According to McGuire, in the months leading up to closing, he “began to realize that Stearns had failed to disclose any pertinent information about the Boulder market or the property ... [and] that he had been ‘lifelong friends’ with Candace Stafford.” Id. at 106-07. McGuire informed the Staffords of his realization and insisted that they pay him for expenses he *73 had incurred. They refused, “and the closing did not occur.” Id, at 107. 2

Stearns sued McGuire for his commission, pleading breach of contract, misrepresentation, and unjust enrichment. McGuire answered, asserted a variety of affirmative defenses, including breach of fiduciary duty and estoppel, and also counterclaimed for breach of fiduciary duty, negligence, negligent misrepresentation, and fraud. During discovery, Stearns and McGuire deposed each other. Stearns testified that he mistakenly checked the “Dual Agent” and “Seller Agent” boxes on the proposed contract and the “Seller Agent/Subagent’’ box on the accepted contract. Id. at 93, 100. McGuire testified that he “probably” did not read the contract before signing it because he “thought [it] was a bunch of hogwash,” id. at 47, or a “hoax,” id. at 48, that he did not notice the “Seller’s Agent/Subagent” box was checked, and that he never authorized Steams to take any action on his behalf, id. at 45-46. McGuire further testified that he never asked Stearns for a listing agreement.
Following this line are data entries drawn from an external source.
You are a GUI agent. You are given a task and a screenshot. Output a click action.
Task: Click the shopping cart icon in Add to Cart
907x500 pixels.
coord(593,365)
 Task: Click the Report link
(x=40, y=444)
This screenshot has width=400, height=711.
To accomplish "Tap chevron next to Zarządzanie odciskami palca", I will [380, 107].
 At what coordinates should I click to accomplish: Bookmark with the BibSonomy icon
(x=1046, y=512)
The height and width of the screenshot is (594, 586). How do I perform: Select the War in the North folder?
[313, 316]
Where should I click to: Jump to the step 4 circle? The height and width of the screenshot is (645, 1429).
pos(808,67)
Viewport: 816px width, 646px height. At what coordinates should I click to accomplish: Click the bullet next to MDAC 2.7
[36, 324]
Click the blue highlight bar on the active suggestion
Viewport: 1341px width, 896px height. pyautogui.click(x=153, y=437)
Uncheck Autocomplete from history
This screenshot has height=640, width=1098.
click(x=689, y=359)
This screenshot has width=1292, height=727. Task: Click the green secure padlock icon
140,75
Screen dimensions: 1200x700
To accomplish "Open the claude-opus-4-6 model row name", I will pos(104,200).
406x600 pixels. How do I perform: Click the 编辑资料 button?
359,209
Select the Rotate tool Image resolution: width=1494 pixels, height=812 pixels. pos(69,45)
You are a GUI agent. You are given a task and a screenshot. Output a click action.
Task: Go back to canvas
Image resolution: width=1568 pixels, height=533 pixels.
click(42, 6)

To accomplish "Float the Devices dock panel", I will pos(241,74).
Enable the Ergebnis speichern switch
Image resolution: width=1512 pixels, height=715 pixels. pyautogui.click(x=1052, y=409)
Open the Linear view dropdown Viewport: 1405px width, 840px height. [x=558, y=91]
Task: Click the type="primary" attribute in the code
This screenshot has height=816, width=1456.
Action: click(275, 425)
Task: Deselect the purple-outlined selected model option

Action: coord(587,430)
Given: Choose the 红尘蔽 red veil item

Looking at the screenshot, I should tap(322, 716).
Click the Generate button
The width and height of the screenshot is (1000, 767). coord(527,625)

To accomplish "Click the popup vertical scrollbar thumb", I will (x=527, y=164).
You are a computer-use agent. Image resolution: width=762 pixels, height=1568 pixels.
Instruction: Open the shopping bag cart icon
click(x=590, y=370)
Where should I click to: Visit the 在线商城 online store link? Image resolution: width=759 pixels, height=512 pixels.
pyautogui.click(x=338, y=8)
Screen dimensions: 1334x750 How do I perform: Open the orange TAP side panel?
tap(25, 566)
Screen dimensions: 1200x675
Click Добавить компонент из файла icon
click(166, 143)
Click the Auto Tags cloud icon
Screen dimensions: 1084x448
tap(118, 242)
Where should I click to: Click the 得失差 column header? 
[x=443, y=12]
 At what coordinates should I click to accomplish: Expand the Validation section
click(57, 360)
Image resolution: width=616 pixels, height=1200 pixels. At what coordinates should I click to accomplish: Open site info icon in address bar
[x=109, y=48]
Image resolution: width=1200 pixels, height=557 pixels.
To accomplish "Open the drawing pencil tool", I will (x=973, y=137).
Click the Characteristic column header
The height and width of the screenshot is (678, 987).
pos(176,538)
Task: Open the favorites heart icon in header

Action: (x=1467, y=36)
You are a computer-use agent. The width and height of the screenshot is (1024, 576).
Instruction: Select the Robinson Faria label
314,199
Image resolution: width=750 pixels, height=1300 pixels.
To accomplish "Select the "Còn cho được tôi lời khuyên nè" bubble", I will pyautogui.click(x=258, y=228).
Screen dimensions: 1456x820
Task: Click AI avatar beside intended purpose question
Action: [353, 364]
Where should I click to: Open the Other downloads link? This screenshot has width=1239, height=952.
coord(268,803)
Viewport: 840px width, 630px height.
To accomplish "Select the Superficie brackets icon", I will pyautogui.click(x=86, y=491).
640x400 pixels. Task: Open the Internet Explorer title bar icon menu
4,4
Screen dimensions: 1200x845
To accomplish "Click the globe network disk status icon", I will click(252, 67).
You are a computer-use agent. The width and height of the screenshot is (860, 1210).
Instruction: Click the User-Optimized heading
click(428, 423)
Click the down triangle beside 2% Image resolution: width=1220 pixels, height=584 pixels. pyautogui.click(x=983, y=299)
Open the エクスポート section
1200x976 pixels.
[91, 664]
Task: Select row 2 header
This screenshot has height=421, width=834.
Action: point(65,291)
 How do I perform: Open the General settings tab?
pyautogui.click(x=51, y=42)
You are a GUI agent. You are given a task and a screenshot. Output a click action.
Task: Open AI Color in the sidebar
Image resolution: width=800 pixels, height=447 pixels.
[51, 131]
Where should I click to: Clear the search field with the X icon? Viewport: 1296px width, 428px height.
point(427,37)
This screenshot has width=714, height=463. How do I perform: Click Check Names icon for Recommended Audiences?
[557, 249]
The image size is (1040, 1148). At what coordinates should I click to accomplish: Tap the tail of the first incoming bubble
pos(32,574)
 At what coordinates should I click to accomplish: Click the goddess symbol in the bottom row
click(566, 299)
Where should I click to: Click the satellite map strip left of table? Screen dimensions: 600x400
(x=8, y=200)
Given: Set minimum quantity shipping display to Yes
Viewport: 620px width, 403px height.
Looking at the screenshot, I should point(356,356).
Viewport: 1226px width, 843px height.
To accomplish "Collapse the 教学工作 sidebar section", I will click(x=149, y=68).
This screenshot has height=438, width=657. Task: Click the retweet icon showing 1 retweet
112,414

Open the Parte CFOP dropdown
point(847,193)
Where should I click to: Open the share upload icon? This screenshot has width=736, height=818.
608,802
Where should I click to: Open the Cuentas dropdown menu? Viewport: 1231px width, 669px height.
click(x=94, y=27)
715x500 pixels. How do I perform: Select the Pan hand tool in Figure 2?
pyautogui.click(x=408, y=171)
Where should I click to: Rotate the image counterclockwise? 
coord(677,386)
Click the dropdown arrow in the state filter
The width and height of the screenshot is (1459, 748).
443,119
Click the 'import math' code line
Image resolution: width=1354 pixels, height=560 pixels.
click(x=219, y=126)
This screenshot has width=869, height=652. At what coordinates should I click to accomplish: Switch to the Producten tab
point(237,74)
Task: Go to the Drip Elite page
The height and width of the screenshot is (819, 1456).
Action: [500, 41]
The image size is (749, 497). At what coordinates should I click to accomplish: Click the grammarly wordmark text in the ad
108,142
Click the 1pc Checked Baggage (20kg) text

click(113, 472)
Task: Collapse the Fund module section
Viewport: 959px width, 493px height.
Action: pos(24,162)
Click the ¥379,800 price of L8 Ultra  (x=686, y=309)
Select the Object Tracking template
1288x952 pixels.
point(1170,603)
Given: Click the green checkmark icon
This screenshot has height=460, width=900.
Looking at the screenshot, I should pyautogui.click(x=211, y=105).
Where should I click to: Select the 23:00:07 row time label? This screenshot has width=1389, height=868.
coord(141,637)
In July 2004, the district court entered a partial summary judgment, ruling that Stearns was a transaction-broker, rather than a seller’s agent, because there was no written agency agreement. And as a transaction broker, Stearns owed no fiduciary duty to McGuire. The district court further determined that Stearns was not estopped from relying on the absence of a written agency agreement. App. at 199. Accordingly, the district court dismissed McGuire’s breach of fiduciary duty counterclaim and affirmative defense and his estoppel affirmative defense.

In September 2004, the district court entered an order, based on a stipulation reached by the parties, dismissing with prejudice Stearns’ claims of misrepresentation and unjust enrichment and McGuire’s claims of negligence, negligent misrepresentation, and fraud. But the order also provides that McGuire “reserves the right to pursue his breach of fiduciary claim and estoppel and breach of fiduciary duty affirmative defenses, and only his breach of fiduciary claim, against [Stearns].” Id. at 202-03. The order further awards Stearns damages for breach of contract.